WRITTEN TASK: Present every line of the records below as a Markdown table with two columns, Row and Line. Number the non-blank lines in order and leave out blank lines.

──────

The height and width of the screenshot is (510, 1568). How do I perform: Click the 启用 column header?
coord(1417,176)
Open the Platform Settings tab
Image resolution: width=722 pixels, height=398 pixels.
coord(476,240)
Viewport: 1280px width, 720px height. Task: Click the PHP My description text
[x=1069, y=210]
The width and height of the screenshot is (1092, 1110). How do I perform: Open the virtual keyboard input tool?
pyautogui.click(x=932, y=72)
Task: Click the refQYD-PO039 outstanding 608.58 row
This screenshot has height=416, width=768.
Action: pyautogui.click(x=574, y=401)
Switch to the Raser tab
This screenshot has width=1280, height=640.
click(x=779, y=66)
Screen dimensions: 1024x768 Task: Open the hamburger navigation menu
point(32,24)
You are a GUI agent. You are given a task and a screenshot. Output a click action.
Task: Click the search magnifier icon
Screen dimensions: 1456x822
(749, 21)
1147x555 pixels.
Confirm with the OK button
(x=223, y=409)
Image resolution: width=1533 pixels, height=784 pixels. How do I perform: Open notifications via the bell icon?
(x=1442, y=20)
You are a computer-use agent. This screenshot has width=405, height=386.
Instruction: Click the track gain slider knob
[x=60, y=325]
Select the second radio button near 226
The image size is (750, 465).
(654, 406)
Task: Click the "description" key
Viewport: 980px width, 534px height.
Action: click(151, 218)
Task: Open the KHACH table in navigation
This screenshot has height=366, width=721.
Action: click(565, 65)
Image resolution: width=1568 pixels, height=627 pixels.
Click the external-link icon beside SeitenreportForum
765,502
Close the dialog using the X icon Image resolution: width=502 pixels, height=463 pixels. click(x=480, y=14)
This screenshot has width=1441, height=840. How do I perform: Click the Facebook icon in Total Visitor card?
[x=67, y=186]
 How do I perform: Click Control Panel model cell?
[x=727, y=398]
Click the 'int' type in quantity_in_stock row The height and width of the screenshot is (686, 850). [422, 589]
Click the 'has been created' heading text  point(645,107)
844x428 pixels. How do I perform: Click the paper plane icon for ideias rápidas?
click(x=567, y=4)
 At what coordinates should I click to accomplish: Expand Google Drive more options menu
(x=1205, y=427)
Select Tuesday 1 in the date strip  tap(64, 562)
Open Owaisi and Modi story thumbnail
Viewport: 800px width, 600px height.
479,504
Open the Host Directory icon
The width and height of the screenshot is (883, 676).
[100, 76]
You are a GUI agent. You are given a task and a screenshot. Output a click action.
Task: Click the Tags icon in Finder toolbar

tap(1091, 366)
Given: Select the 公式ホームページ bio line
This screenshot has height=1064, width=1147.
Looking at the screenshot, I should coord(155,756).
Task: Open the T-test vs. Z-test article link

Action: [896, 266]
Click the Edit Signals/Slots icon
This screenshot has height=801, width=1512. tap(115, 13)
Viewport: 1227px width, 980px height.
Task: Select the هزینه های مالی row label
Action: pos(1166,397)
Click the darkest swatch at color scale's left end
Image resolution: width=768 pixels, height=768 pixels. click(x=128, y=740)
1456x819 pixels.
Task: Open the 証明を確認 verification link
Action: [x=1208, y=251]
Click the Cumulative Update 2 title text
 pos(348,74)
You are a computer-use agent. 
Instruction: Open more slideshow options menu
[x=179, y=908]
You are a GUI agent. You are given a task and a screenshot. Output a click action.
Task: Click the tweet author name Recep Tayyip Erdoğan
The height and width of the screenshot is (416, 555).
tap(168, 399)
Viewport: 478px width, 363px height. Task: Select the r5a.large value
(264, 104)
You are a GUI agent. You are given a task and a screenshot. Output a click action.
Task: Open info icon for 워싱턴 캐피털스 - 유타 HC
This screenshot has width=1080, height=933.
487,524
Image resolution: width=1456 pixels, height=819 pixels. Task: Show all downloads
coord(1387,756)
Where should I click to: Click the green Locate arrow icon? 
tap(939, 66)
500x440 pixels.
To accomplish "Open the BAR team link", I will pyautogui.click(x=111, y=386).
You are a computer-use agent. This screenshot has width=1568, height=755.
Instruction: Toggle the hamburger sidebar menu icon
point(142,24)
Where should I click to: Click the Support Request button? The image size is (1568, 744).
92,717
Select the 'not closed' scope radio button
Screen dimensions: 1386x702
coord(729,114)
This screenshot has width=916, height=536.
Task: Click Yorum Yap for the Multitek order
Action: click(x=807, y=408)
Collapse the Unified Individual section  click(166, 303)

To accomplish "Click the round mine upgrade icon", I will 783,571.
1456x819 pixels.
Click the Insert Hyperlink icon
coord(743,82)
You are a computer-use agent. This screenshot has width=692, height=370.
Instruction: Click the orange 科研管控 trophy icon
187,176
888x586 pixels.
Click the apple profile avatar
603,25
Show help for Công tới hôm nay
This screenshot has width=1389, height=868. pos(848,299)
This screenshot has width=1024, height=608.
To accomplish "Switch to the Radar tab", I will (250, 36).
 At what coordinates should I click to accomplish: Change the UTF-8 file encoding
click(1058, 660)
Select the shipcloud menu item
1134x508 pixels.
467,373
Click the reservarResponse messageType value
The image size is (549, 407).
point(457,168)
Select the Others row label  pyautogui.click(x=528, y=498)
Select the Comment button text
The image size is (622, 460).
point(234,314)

──────

THE RESULT:
| Row | Line |
|---|---|
| 1 | The height and width of the screenshot is (510, 1568). How do I perform: Click the 启用 column header? |
| 2 | coord(1417,176) |
| 3 | Open the Platform Settings tab |
| 4 | Image resolution: width=722 pixels, height=398 pixels. |
| 5 | coord(476,240) |
| 6 | Viewport: 1280px width, 720px height. Task: Click the PHP My description text |
| 7 | [x=1069, y=210] |
| 8 | The width and height of the screenshot is (1092, 1110). How do I perform: Open the virtual keyboard input tool? |
| 9 | pyautogui.click(x=932, y=72) |
| 10 | Task: Click the refQYD-PO039 outstanding 608.58 row |
| 11 | This screenshot has height=416, width=768. |
| 12 | Action: pyautogui.click(x=574, y=401) |
| 13 | Switch to the Raser tab |
| 14 | This screenshot has width=1280, height=640. |
| 15 | click(x=779, y=66) |
| 16 | Screen dimensions: 1024x768 Task: Open the hamburger navigation menu |
| 17 | point(32,24) |
| 18 | You are a GUI agent. You are given a task and a screenshot. Output a click action. |
| 19 | Task: Click the search magnifier icon |
| 20 | Screen dimensions: 1456x822 |
| 21 | (749, 21) |
| 22 | 1147x555 pixels. |
| 23 | Confirm with the OK button |
| 24 | (x=223, y=409) |
| 25 | Image resolution: width=1533 pixels, height=784 pixels. How do I perform: Open notifications via the bell icon? |
| 26 | (x=1442, y=20) |
| 27 | You are a computer-use agent. This screenshot has width=405, height=386. |
| 28 | Instruction: Click the track gain slider knob |
| 29 | [x=60, y=325] |
| 30 | Select the second radio button near 226 |
| 31 | The image size is (750, 465). |
| 32 | (654, 406) |
| 33 | Task: Click the "description" key |
| 34 | Viewport: 980px width, 534px height. |
| 35 | Action: click(151, 218) |
| 36 | Task: Open the KHACH table in navigation |
| 37 | This screenshot has height=366, width=721. |
| 38 | Action: click(565, 65) |
| 39 | Image resolution: width=1568 pixels, height=627 pixels. |
| 40 | Click the external-link icon beside SeitenreportForum |
| 41 | 765,502 |
| 42 | Close the dialog using the X icon Image resolution: width=502 pixels, height=463 pixels. click(x=480, y=14) |
| 43 | This screenshot has width=1441, height=840. How do I perform: Click the Facebook icon in Total Visitor card? |
| 44 | [x=67, y=186] |
| 45 |  How do I perform: Click Control Panel model cell? |
| 46 | [x=727, y=398] |
| 47 | Click the 'int' type in quantity_in_stock row The height and width of the screenshot is (686, 850). [422, 589] |
| 48 | Click the 'has been created' heading text  point(645,107) |
| 49 | 844x428 pixels. How do I perform: Click the paper plane icon for ideias rápidas? |
| 50 | click(x=567, y=4) |
| 51 |  At what coordinates should I click to accomplish: Expand Google Drive more options menu |
| 52 | (x=1205, y=427) |
| 53 | Select Tuesday 1 in the date strip  tap(64, 562) |
| 54 | Open Owaisi and Modi story thumbnail |
| 55 | Viewport: 800px width, 600px height. |
| 56 | 479,504 |
| 57 | Open the Host Directory icon |
| 58 | The width and height of the screenshot is (883, 676). |
| 59 | [100, 76] |
| 60 | You are a GUI agent. You are given a task and a screenshot. Output a click action. |
| 61 | Task: Click the Tags icon in Finder toolbar |
| 62 | tap(1091, 366) |
| 63 | Given: Select the 公式ホームページ bio line |
| 64 | This screenshot has height=1064, width=1147. |
| 65 | Looking at the screenshot, I should coord(155,756). |
| 66 | Task: Open the T-test vs. Z-test article link |
| 67 | Action: [896, 266] |
| 68 | Click the Edit Signals/Slots icon |
| 69 | This screenshot has height=801, width=1512. tap(115, 13) |
| 70 | Viewport: 1227px width, 980px height. |
| 71 | Task: Select the هزینه های مالی row label |
| 72 | Action: pos(1166,397) |
| 73 | Click the darkest swatch at color scale's left end |
| 74 | Image resolution: width=768 pixels, height=768 pixels. click(x=128, y=740) |
| 75 | 1456x819 pixels. |
| 76 | Task: Open the 証明を確認 verification link |
| 77 | Action: [x=1208, y=251] |
| 78 | Click the Cumulative Update 2 title text |
| 79 |  pos(348,74) |
| 80 | You are a computer-use agent.  |
| 81 | Instruction: Open more slideshow options menu |
| 82 | [x=179, y=908] |
| 83 | You are a GUI agent. You are given a task and a screenshot. Output a click action. |
| 84 | Task: Click the tweet author name Recep Tayyip Erdoğan |
| 85 | The height and width of the screenshot is (416, 555). |
| 86 | tap(168, 399) |
| 87 | Viewport: 478px width, 363px height. Task: Select the r5a.large value |
| 88 | (264, 104) |
| 89 | You are a GUI agent. You are given a task and a screenshot. Output a click action. |
| 90 | Task: Open info icon for 워싱턴 캐피털스 - 유타 HC |
| 91 | This screenshot has width=1080, height=933. |
| 92 | 487,524 |
| 93 | Image resolution: width=1456 pixels, height=819 pixels. Task: Show all downloads |
| 94 | coord(1387,756) |
| 95 | Where should I click to: Click the green Locate arrow icon?  |
| 96 | tap(939, 66) |
| 97 | 500x440 pixels. |
| 98 | To accomplish "Open the BAR team link", I will pyautogui.click(x=111, y=386). |
| 99 | You are a computer-use agent. This screenshot has width=1568, height=755. |
| 100 | Instruction: Toggle the hamburger sidebar menu icon |
| 101 | point(142,24) |
| 102 | Where should I click to: Click the Support Request button? The image size is (1568, 744). |
| 103 | 92,717 |
| 104 | Select the 'not closed' scope radio button |
| 105 | Screen dimensions: 1386x702 |
| 106 | coord(729,114) |
| 107 | This screenshot has width=916, height=536. |
| 108 | Task: Click Yorum Yap for the Multitek order |
| 109 | Action: click(x=807, y=408) |
| 110 | Collapse the Unified Individual section  click(166, 303) |
| 111 | To accomplish "Click the round mine upgrade icon", I will 783,571. |
| 112 | 1456x819 pixels. |
| 113 | Click the Insert Hyperlink icon |
| 114 | coord(743,82) |
| 115 | You are a computer-use agent. This screenshot has width=692, height=370. |
| 116 | Instruction: Click the orange 科研管控 trophy icon |
| 117 | 187,176 |
| 118 | 888x586 pixels. |
| 119 | Click the apple profile avatar |
| 120 | 603,25 |
| 121 | Show help for Công tới hôm nay |
| 122 | This screenshot has width=1389, height=868. pos(848,299) |
| 123 | This screenshot has width=1024, height=608. |
| 124 | To accomplish "Switch to the Radar tab", I will (250, 36). |
| 125 |  At what coordinates should I click to accomplish: Change the UTF-8 file encoding |
| 126 | click(1058, 660) |
| 127 | Select the shipcloud menu item |
| 128 | 1134x508 pixels. |
| 129 | 467,373 |
| 130 | Click the reservarResponse messageType value |
| 131 | The image size is (549, 407). |
| 132 | point(457,168) |
| 133 | Select the Others row label  pyautogui.click(x=528, y=498) |
| 134 | Select the Comment button text |
| 135 | The image size is (622, 460). |
| 136 | point(234,314) |